Trecho da fonte:
+-------+

Foi uma absoluta delícia rever agora, mais de 20 anos depois, A Marvada Carne, de André Klotzel. O filme é uma pequena maravilha, uma pepita preciosa. Não envelheceu nadica. Permanece hoje com o mesmo frescor, aquela inocência, aquela aparente ingenuidade caipira.
É fantástico como aquela garotada saída da ECA-USP, urbanóides legítimos da maior metrópole brasileira, conseguiu penetrar no universo caipira – um caipira meio atemporal, parado no tempo. Igualzinho ao observado por Monteiro Lobato, em seu livro Urupês, de 1918, e levado ao cinema em mais de uma dezena de filmes nos anos 50 e 60 por Mazzaropi.
A Marvada Carne fala de pobreza – mas é um filme alegre, de bem com a vida. Livre, leve, solto.
Talvez seja um reflexo da época em que foi feito – o filme é de 1985. As diretas-já haviam sido derrotadas, mas o país ainda vivia a alegria provocada pelas multidões de novo nas ruas; o regime militar estrebuchava, e no ano seguinte assumiria o primeiro presidente civil após duas décadas de ditadura.

+-------+

Dados fornecidos:
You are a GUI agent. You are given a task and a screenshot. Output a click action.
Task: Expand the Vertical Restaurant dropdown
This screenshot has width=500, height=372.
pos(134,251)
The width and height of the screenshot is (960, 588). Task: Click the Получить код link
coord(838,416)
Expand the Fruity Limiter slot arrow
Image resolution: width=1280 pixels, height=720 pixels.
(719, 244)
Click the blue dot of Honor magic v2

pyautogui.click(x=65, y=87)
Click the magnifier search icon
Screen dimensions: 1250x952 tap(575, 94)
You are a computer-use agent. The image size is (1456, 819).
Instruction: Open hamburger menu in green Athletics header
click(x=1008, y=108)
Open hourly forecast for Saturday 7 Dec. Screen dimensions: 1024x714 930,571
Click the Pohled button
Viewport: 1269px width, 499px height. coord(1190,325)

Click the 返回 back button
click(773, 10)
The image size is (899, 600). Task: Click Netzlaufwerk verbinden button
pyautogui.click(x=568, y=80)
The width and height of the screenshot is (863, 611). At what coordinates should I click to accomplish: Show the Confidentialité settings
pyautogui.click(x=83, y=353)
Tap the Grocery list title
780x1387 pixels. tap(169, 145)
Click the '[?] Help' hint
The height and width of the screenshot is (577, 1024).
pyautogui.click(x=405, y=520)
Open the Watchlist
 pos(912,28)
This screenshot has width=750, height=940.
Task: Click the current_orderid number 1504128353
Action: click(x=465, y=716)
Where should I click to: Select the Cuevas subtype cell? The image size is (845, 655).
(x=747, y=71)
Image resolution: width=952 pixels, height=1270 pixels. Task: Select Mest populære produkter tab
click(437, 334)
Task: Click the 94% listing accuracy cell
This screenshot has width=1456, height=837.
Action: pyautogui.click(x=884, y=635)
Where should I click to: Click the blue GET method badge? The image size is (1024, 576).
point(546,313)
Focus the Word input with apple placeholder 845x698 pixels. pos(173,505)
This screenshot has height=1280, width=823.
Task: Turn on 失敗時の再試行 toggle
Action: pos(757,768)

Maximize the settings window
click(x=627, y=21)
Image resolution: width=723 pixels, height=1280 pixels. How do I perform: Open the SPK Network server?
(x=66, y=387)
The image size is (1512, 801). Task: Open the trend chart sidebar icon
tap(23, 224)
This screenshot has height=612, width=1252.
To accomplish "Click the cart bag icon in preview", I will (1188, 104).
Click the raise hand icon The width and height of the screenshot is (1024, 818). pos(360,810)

+-------+

Enunciado A: Reescreva em forma de lista o parágrafo da crítica sobre A Marvada Carne que começa com "Talvez seja um reflexo", mantendo seus fatos principais.
Enunciado B: Dê continuidade à crítica sobre A Marvada Carne a partir do ponto em que ela termina.

Resposta A:
- A leveza do filme talvez reflita a época em que foi feito, 1985.
- As diretas-já haviam sido derrotadas, mas o país ainda vivia a alegria das multidões de volta às ruas.
- O regime militar estava nos estertores.
- No ano seguinte assumiria o primeiro presidente civil após duas décadas de ditadura.

Resposta B:
O bom humor começa já no título – A Marvada Carne, vindo logo após a época de ouro das pornochanchadas, poderia indicar os pecados da carne, os prazeres do sexo. E Marvada com r é um achado, o símbolo perfeito da caipirice – só no interior de São Paulo, pegando um pouco o Sul de Minas, se fala marvada, e se usa aquele r típico que tem mais a ver com o r do inglês que o do português – porta, em caipirês, se pronuncia bem próximo de door.
Quim, o protagonista (interpretado com absoluto brilho por Adilson Barros) rapidamente explica para o espectador que a marvada carne não se refere a sexo, mas a carne mesmo, de vaca, de boi. Quim, tadinho, nunca tinha comido um único naco de carne na vida.
Caipira, como mocinho nos bangue-bangues, fala pouco, só o essencial
O filme abre com Quim acordando, no seu casebre miserável de adobe (ou seria pau-a-pique?). Enquanto vemos tomadas que mostram seu dia-a-dia entre galinhas e uma rocinha, sempre acompanhado de seu fiel cachorro vira-lata, ouvimos a voz em off, falando muito pausadamente, devagar, com um perfeito ritmo e sotaque caipiras:
– “Parece inté que tô vendo, sô. Eu vivendo a minha vida lá nos ermo. Era eu ali sozinho, sozinho, sozinho e Deus. Naqueles tempo, eu tava fora de si de vontade de uma coisa: comer carne de gado. Carne de boi, memo.”
Uma pausa. Vemos novas tomadas do dia-a-dia de Quim lá nos ermos dele, mas ele faz uma pausa. Caipira, como mocinho nos bangue-bangues, fala pouco, muito pouco, só o essencial.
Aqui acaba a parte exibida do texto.